## [DIRECTIONS]
Only some lines are wanted: please transcribe exactly those from the one containing "Image resolution: width=1568" through the end of the data, pictures excluded.

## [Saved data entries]
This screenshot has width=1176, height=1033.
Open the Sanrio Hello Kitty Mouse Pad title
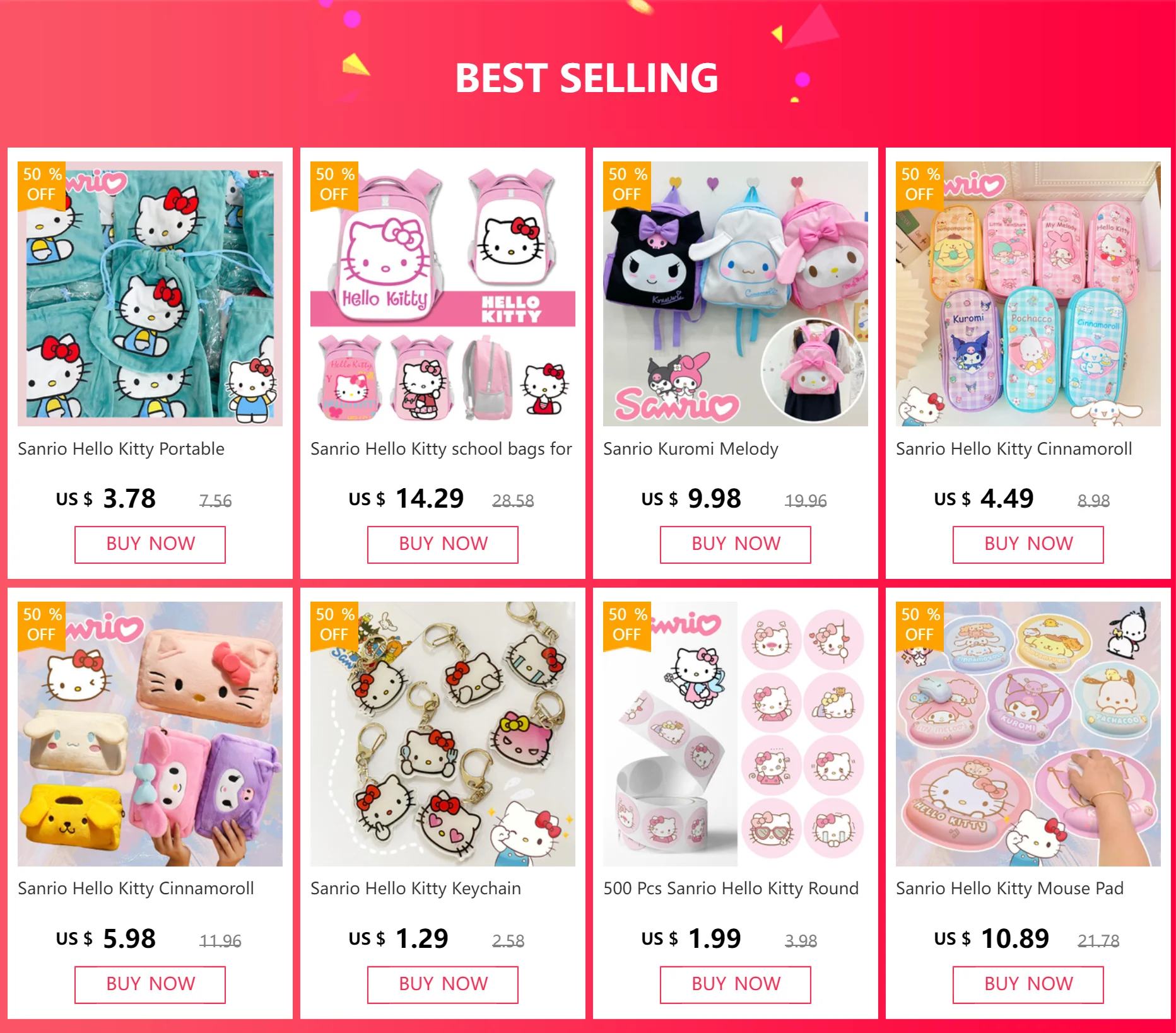point(1009,889)
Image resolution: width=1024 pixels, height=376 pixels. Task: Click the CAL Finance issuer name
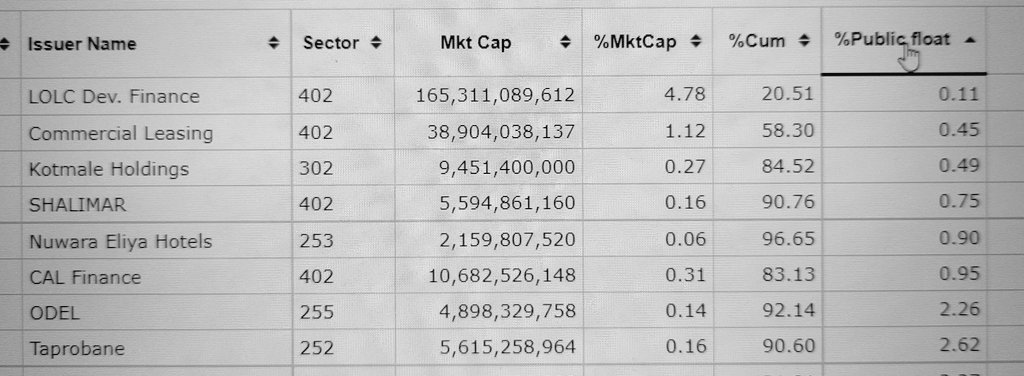pos(85,277)
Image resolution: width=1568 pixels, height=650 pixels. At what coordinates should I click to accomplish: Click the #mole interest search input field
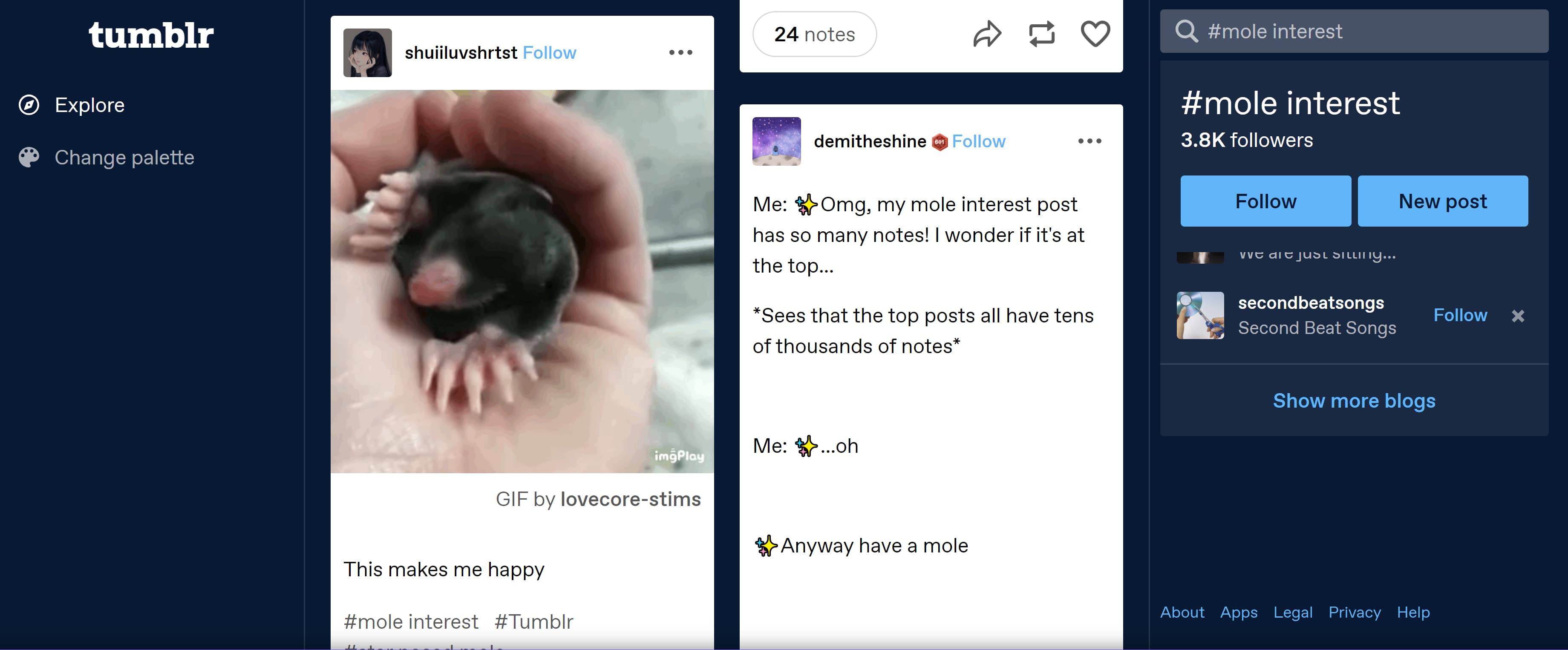coord(1354,30)
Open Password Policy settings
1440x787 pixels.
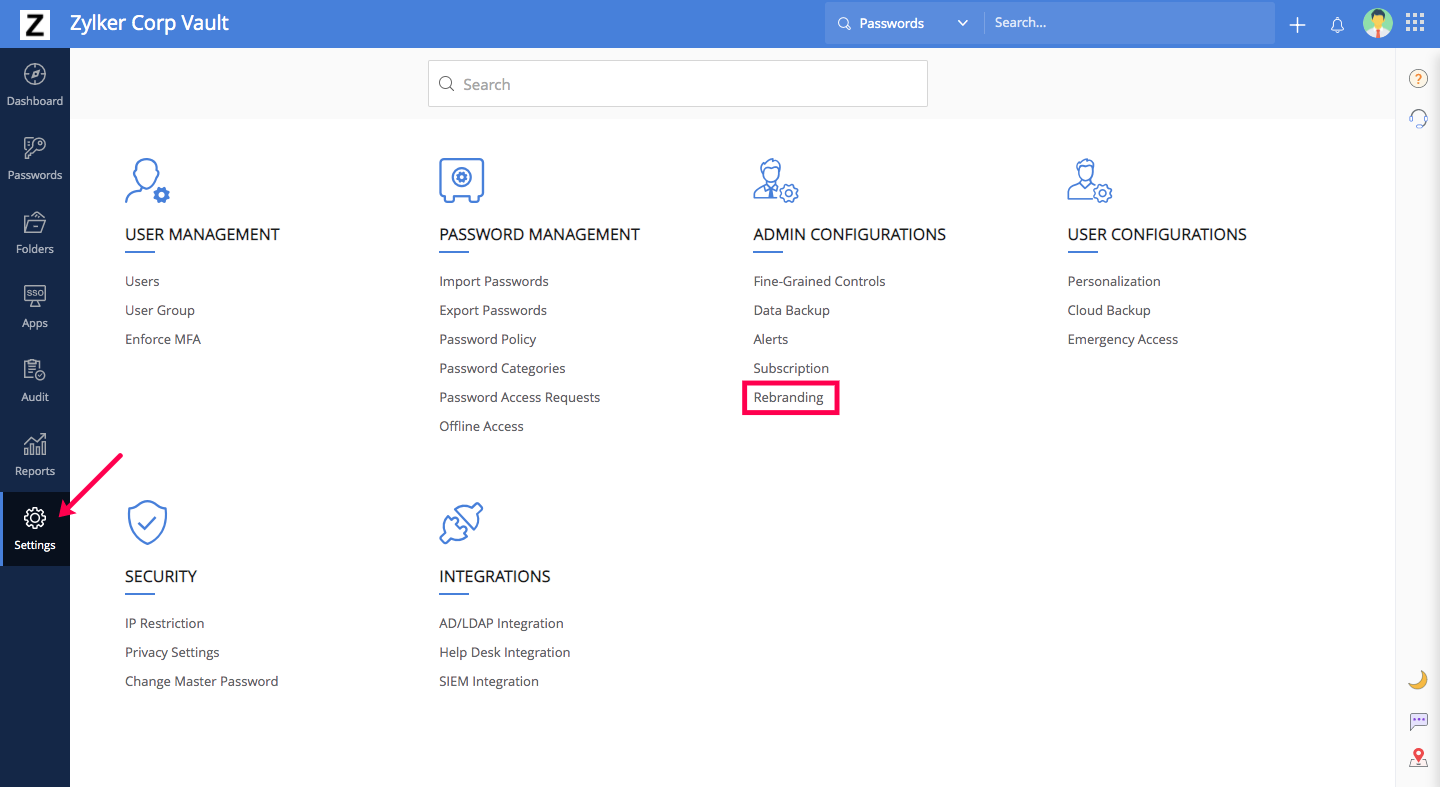488,339
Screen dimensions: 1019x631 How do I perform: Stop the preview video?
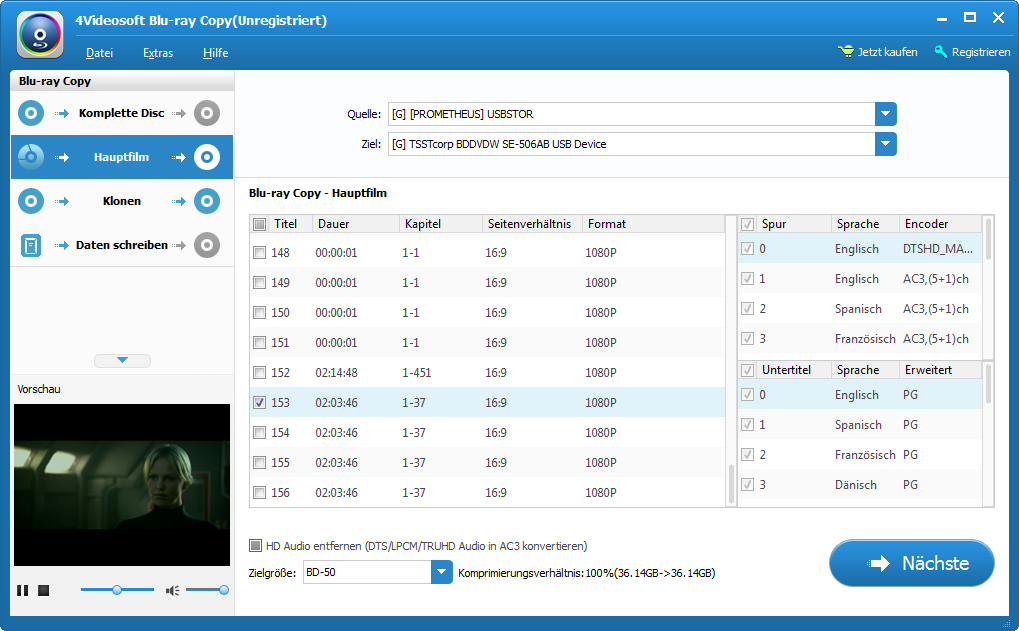(x=44, y=591)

## [RESPONSE TO THIS TASK]
Image resolution: width=1568 pixels, height=650 pixels. At what coordinates should I click to accomplish: Click the #mole interest search input field
coord(1354,30)
Open Password Policy settings
1440x787 pixels.
488,339
Screen dimensions: 1019x631 How do I perform: Stop the preview video?
(x=44, y=591)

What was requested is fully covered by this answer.